I’m curious to try the new Running Form on Apple Watch, which will provide a few metrics: your vertical oscillation, stride length, and ground contact time. This seems like a really tricky task to get right; inferring all of this from a single sensor on your wrist is bound to be error prone, and the science on what constitutes a “good” running stride seems somewhat mixed in the first place.

It’s curious to see that Apple has not only completely redesigned the Home app, but has also reset their marketing. In today’s keynote, they positioned their Home strategy as being early days, they reminded users why they might want a smart home in the first place, and they oh-so-nobly took the stance of being happy to help the ecosystem evolve. I think this is a tacit acknowledgement that their home strategy has been a total mess to date and in need of a reset. Hopefully this complete redesign of the Home app is laying the groundwork for new hardware that works well with it too.

It’s very odd to me that Apple is keeping the 13” MacBook Pro in the lineup, and with the TouchBar no less! This is in addition to the 14” MacBook Pro. I don’t know why they would choose to do this… Is there some market segment that particularly likes this machine?

Notably missing: tvOS. Nary a mention.

Some Speculation

I recently explored some ideas around Apple’s rumored AR/VR headset, and how one killer use case might be watching movies in VR. I didn’t expect Apple to announce the headset today, but I did think they’d announce ARKit (and possibly some kind of new VRKit) features to help pave the way.

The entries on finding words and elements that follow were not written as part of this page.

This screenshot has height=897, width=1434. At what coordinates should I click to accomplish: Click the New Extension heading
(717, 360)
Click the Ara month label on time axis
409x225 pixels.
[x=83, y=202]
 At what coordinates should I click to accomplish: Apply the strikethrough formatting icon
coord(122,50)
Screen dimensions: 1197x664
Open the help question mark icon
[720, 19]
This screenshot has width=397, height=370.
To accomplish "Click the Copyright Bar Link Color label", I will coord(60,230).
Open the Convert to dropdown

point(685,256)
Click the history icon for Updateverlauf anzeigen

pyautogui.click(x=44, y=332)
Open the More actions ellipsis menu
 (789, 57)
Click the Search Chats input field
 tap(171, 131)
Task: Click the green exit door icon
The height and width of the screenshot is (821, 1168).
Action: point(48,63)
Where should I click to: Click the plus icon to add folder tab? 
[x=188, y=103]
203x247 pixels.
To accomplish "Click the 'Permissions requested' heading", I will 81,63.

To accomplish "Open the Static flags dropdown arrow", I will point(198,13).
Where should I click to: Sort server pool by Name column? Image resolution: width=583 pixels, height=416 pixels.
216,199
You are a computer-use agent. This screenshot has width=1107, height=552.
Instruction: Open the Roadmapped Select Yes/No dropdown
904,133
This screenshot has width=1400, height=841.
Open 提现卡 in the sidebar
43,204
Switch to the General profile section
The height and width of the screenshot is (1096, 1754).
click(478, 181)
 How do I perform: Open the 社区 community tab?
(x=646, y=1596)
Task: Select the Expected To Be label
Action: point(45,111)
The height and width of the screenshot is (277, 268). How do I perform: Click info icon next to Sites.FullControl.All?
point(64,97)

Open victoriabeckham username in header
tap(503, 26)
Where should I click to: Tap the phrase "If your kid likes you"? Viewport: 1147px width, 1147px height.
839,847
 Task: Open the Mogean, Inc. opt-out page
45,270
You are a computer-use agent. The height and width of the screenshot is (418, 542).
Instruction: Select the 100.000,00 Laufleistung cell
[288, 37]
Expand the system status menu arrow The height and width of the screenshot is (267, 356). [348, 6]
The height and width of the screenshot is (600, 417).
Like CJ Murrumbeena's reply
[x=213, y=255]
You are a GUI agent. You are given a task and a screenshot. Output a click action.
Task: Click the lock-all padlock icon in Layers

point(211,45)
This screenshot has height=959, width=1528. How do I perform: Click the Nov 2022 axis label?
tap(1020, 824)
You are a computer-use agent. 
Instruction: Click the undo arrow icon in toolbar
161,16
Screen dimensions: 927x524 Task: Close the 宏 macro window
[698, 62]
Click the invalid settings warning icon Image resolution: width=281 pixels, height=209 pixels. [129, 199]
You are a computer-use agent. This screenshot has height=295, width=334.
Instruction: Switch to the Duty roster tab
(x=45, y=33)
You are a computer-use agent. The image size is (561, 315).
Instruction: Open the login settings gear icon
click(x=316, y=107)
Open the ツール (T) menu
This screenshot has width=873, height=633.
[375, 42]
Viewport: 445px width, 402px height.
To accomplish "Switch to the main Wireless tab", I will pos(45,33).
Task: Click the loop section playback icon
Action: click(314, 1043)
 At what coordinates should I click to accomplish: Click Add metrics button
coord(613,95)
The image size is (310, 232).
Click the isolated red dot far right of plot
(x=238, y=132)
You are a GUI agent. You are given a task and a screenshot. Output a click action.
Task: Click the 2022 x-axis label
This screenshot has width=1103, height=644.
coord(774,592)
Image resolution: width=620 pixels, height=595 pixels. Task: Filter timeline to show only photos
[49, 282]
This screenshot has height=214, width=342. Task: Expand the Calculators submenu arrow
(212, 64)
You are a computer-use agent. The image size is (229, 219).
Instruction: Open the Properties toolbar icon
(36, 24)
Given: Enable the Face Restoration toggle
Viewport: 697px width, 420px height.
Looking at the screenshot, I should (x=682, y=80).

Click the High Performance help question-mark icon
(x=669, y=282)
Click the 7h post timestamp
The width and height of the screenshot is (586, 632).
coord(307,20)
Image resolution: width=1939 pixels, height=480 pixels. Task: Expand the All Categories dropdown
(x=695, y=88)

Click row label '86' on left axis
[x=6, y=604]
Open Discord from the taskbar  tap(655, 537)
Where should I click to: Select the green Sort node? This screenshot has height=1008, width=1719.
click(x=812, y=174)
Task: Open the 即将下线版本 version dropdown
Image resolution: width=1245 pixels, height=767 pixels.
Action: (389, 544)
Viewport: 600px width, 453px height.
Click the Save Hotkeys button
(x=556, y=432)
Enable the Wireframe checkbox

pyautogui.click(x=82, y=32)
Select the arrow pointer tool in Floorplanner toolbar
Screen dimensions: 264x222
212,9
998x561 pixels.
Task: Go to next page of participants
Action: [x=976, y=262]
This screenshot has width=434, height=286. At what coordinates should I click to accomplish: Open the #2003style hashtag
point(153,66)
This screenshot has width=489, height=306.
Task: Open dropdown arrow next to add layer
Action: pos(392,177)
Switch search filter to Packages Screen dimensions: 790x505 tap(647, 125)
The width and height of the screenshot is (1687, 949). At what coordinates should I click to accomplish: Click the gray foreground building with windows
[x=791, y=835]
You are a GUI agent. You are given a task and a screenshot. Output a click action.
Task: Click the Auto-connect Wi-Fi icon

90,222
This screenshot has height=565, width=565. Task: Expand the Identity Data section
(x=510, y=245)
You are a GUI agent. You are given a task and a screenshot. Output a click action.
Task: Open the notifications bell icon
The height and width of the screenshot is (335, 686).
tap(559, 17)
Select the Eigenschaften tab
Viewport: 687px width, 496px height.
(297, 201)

Perhaps there will be updates to them shared in the developer sessions, and Apple will just quietly lay the groundwork before a large reveal whenever the headset is ready.

Is the new CarPlay a strategic retreat for Project Titan, from launching an entirely new autonomous car to “just” sticking a slick UI inside existing cars? Or is it the cusp of much more to come?

I was guessing that Apple would announce the new Mac Pro today. In the previous “Peek Performance” event when the new Mac Studio was unveiled, John Ternus teased how the Mac Pro is the one remaining machine to complete the Mac’s transition to Apple Silicon… but that it would have to wait for another day. Today seemed like it could be that day. The Mac Pro is first and foremost for developers and creative professionals, so WWDC is the perfect fit for releasing it. Maybe it’s not ready, maybe Apple doesn’t want to launch it amidst supply chain woes, or maybe there just wan’t enough time in this already crammed keynote to do its new architecture and industrial design justice.

  1. This feature must have been long in the works prior to the Studio Display Camera fiasco, but once that broke, Apple surely knew they’d just have to take the jokes around this feature on the chin. 

  2. Apple’s fine print says you can undo sent messages for up to 15 minutes, which means you can undo even after the recipient has viewed the message, for better and worse.